◆ **DATASET ENTRIES**:
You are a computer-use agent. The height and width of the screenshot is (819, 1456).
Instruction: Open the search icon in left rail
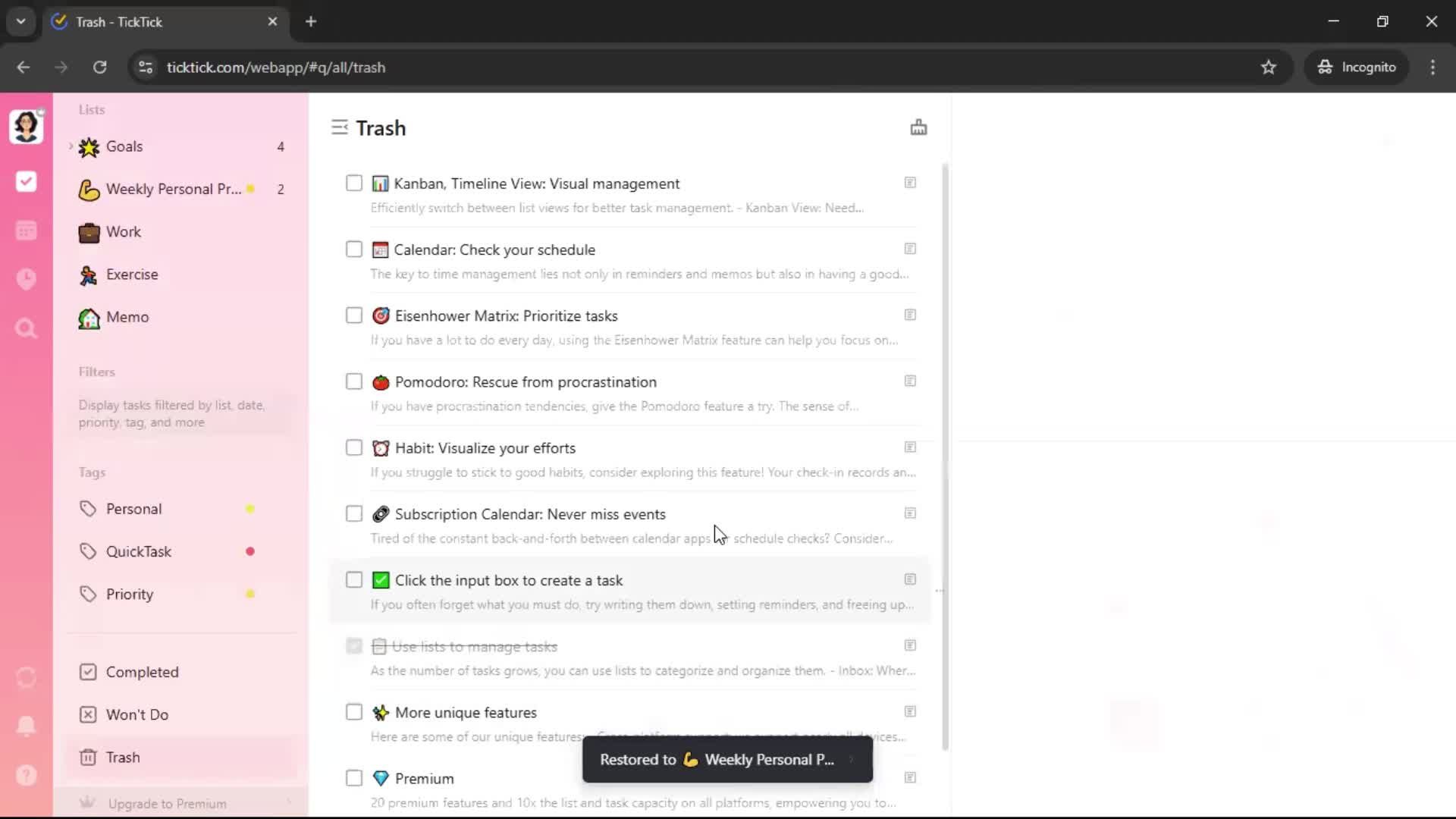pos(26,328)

--

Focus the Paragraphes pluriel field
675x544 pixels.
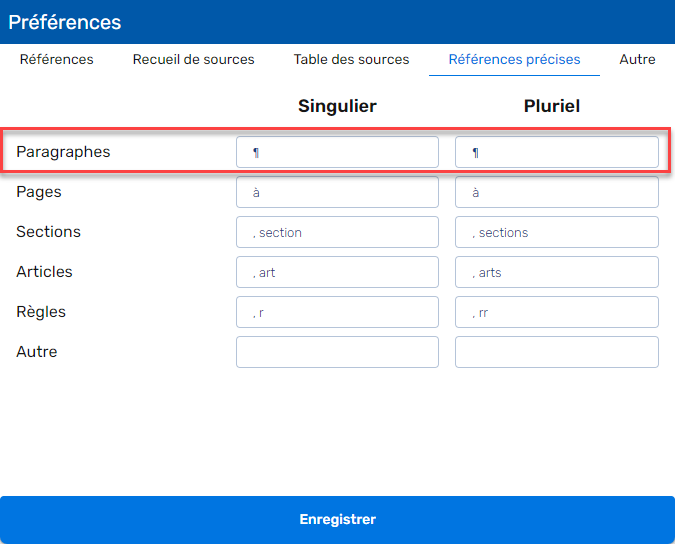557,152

◆ **THE TASK**: Tally the lines in the material above that contain the string "height", with case taken into account, and reply with the number alone.

◆ **EXPECTED ANSWER**: 1